Снилось, что похоронили его в постели собственного дома, насыпав могильный курган прямо на крышу и стены, земля сыпется с потолка, а где-то далеко, за толщей песка и глины, отчаянно кричит женщина, ее крик все громче и громче, и вот он уже совсем близко, протыкает уши, будто раскаленная игла…
Он вздрогнул, открыл глаза, сжимая припрятанный заранее скрамасакс, и похолодел.
Кричала лежавшая рядом Ингрид, бледная, словно призрак, с огромными от ужаса глазами, указывая дрожащим пальцем на него, Ратияра. Заходилась криком, не давая к себе прикоснуться.
Кричала, пока он не выполз из шкур и не вышел в зимнюю ночь, закрыв за собой дверь собственного дома. Ингрид успокоилась, за порогом стало тихо. Ратияр посмотрел на мерцавшие на ясном от мороза небе звезды, завернулся в плащ и поскрипел по снегу на другой конец села.
– Это я, – негромко сказал он, остановившись у порога.
Она не спала. Молча открыла дверь, пропуская его внутрь. Он увидел свою несобранную постель в углу под полками с рядами причудливых кувшинов.
– Мне нужно… – начал он, но Велеслава приложила горячий палец к его губам:
– Я знаю.
Ее тело оказалось жарким и жадным, как огонь. Когда в темноте погас последний стон и Велеслава уснула, крепко обвив его неожиданно сильными руками, он провалился в сон, уютный и теплый, как объятия влюбленной женщины.
Следующий день он провел у изголовья так и не узнавшей его Ингрид. Говорил с ней, брал за руку, кормил с ложки похлебкой из мяса с травами, что варила Велеслава для укрепления мышц и костей. Молчаливая по-прежнему смотрела на своего мужа рассеянным взглядом, не понимала вопросов. Лишь тупо подчинялась, когда ее сажали за стол, кормили и выводили справлять нужду. Ночью она вновь кричала, увидев Ратияра рядом, и снова он, озираясь в темноте, шел к дому Велеславы.
На этот раз дверь в нем оказалась открыта.
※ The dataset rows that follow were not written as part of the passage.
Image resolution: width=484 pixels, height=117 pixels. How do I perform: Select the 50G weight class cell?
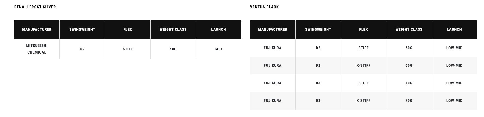click(x=173, y=49)
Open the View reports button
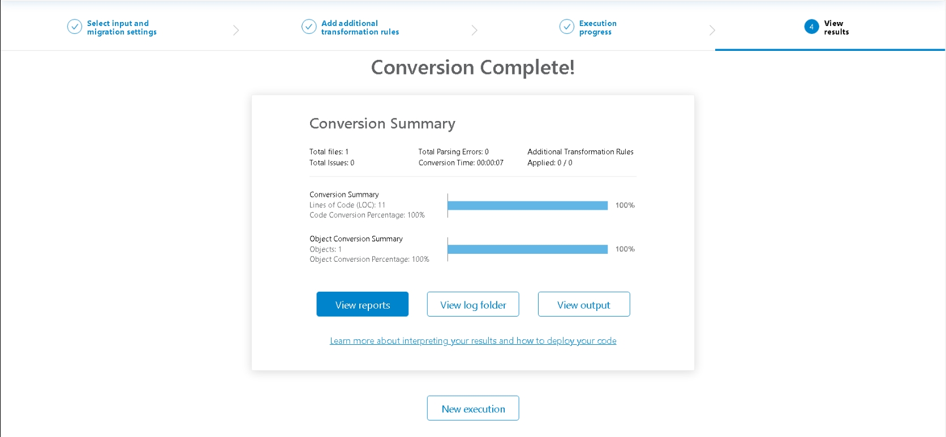The image size is (946, 437). 362,305
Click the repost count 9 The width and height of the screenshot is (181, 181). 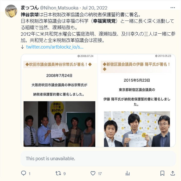64,174
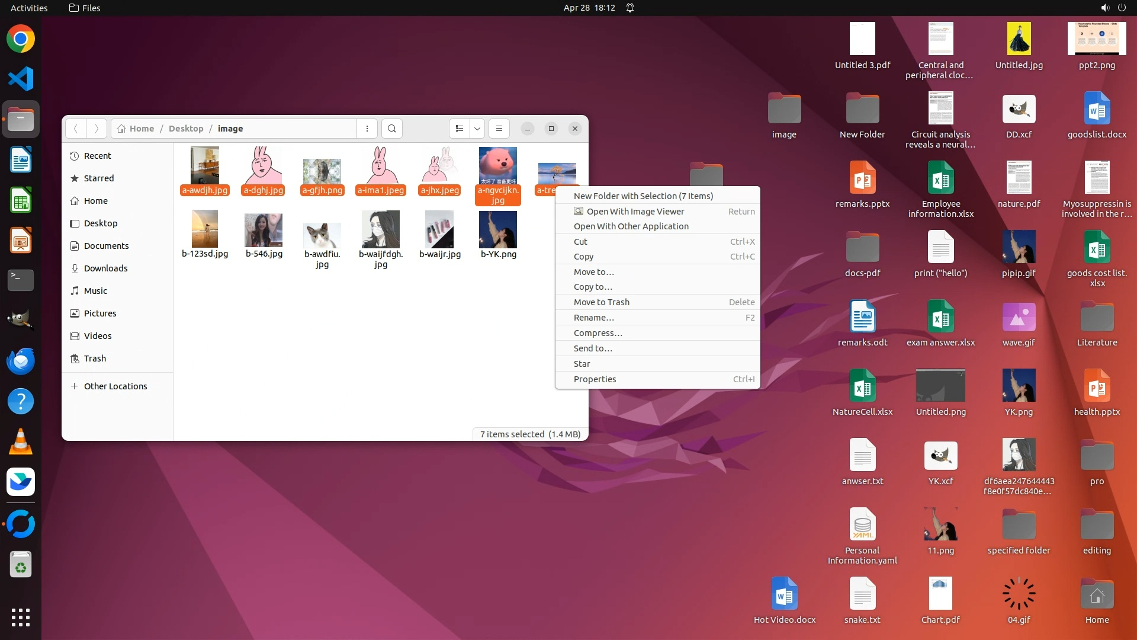This screenshot has width=1137, height=640.
Task: Click the system volume icon in top bar
Action: pyautogui.click(x=1104, y=8)
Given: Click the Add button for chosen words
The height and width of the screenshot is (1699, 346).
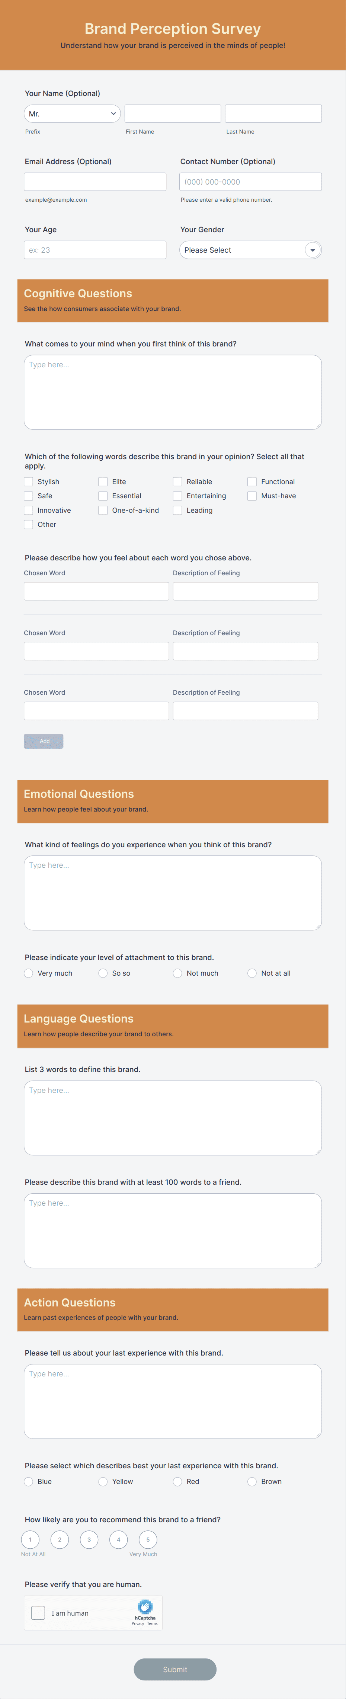Looking at the screenshot, I should [43, 741].
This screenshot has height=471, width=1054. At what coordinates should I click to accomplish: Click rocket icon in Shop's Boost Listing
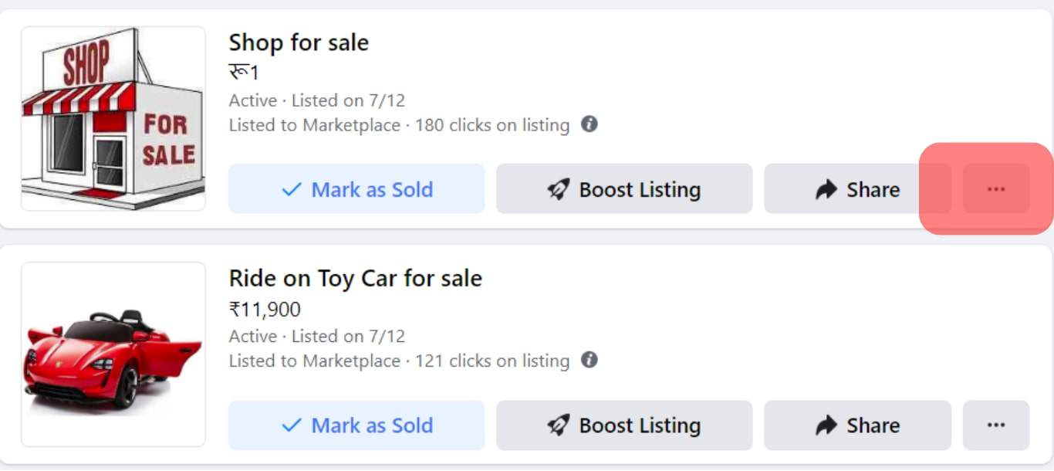559,189
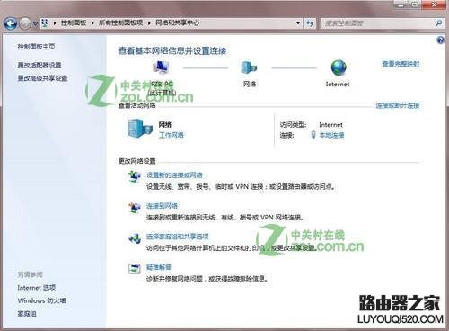Screen dimensions: 449x331
Task: Click the 连接到网络 icon
Action: 135,208
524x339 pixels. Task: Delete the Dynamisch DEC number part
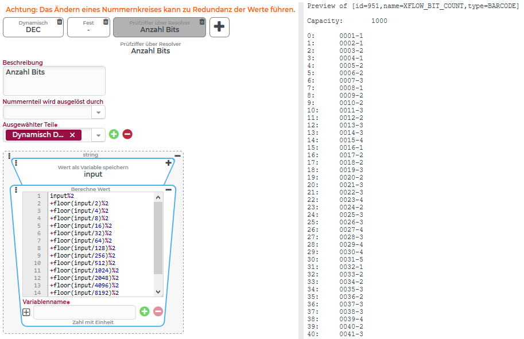tap(60, 22)
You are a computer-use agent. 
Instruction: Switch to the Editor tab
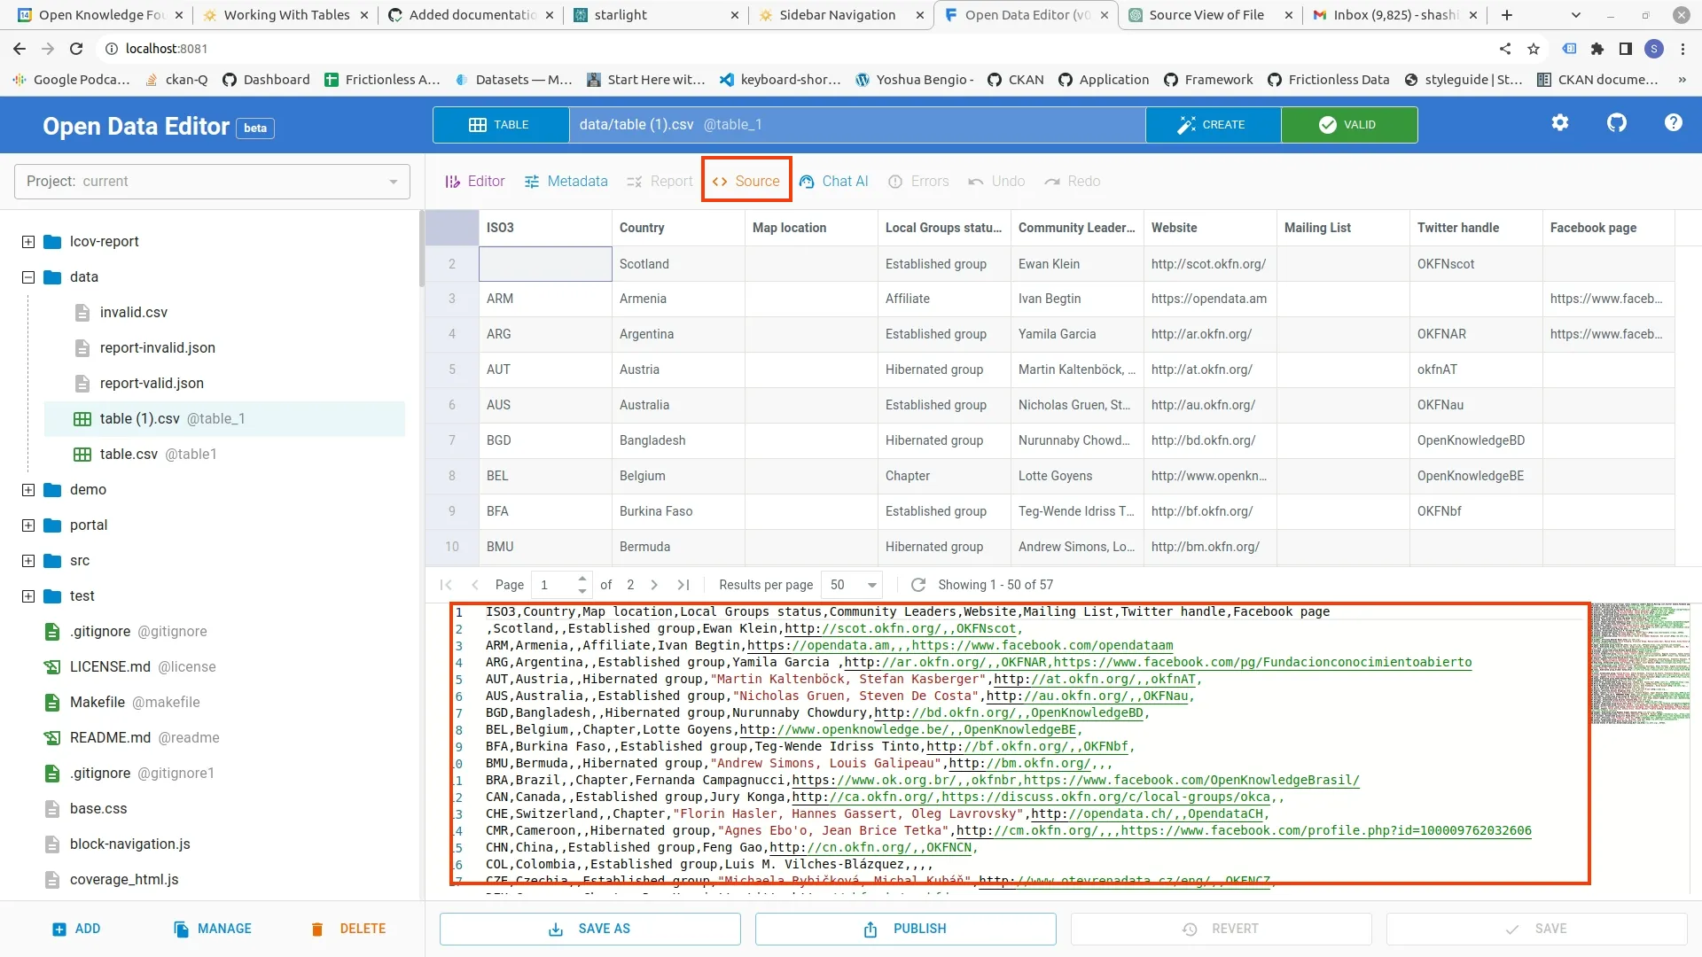(x=474, y=182)
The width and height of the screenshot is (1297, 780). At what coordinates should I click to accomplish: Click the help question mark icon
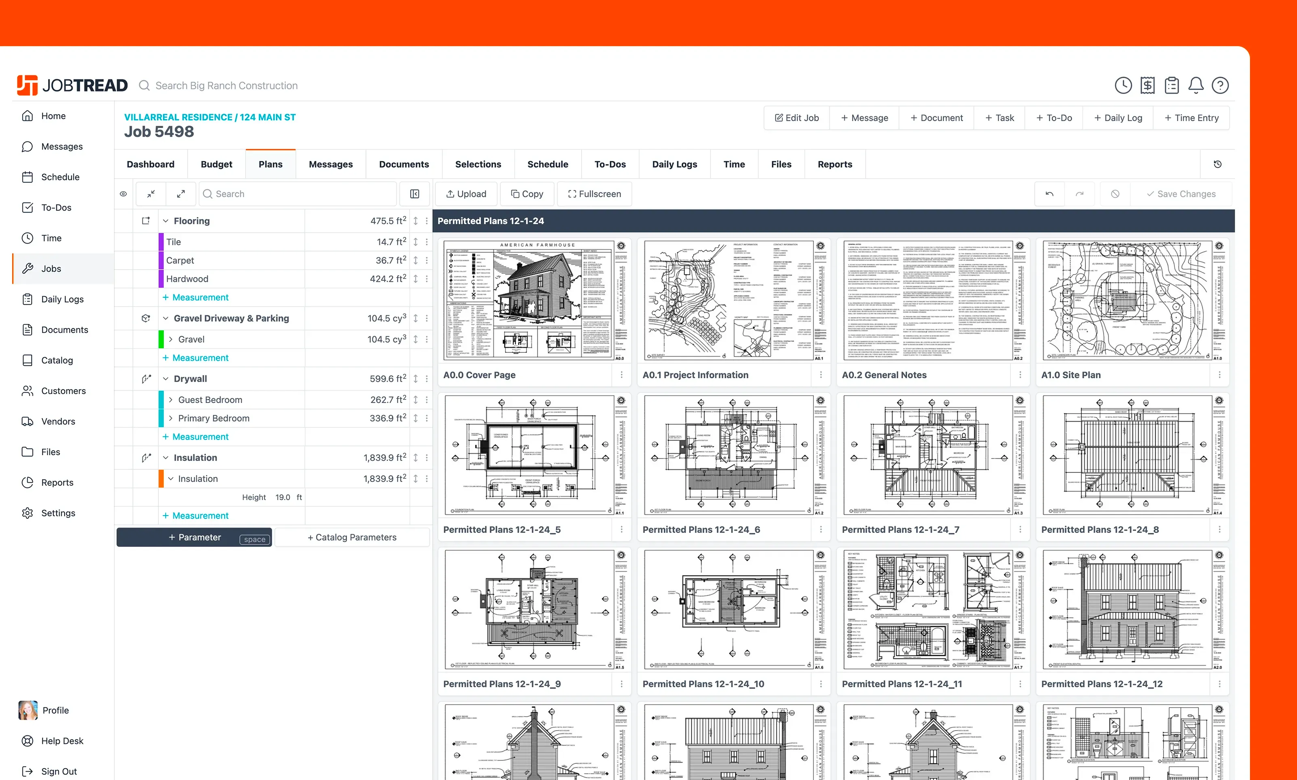click(1220, 86)
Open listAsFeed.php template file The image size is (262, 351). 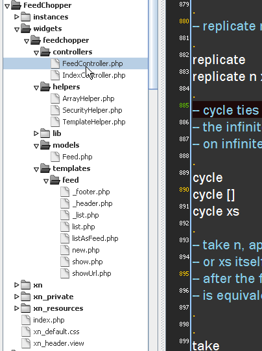[x=95, y=238]
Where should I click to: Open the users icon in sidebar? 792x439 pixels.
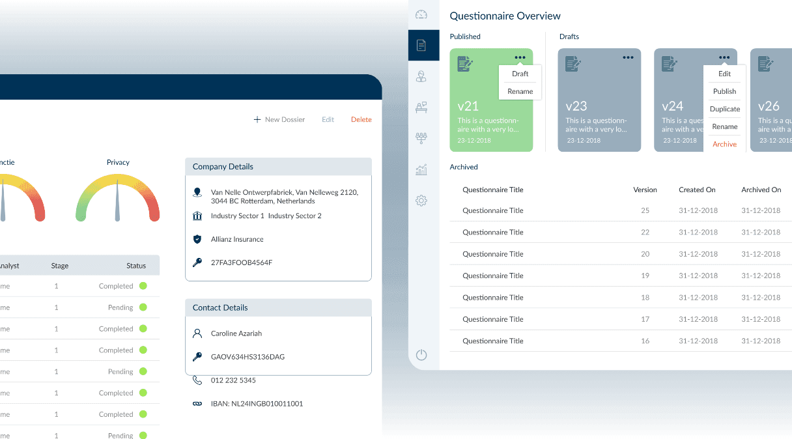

Когда потеплело, дочь совсем занемогшей от старости знахарки заставляла его ходить с собой в лес за травами. «Пряди земли силу набирают, и ты набирайся с ними». Ратияр понимал, что она права, послушно шел следом, усердно дыша целебными ветрами на тайных Велеславиных полянках вдалеке от обжитых мест: «Надо собирать там, где петуха не слышно».
К травам приходила рано, пока роса не упадет, обязательно одевшись в чистую рубаху. Перед тем как сорвать, приговаривала: «Отец-Небо, Земля- Мать, разрешите зелье брать».
В заплечном льняном мешочке Велеславы всегда лежала фляжка с медовухой – на случай, если попадется вилино[33] дерево… – боярышник. Златокосых вил, рождавшихся от солнечных искр на росе травы, она считала своими покровительницами. Ворожея плескала медовуху на листья боярышника и никогда не собирала вилину траву – ковыль.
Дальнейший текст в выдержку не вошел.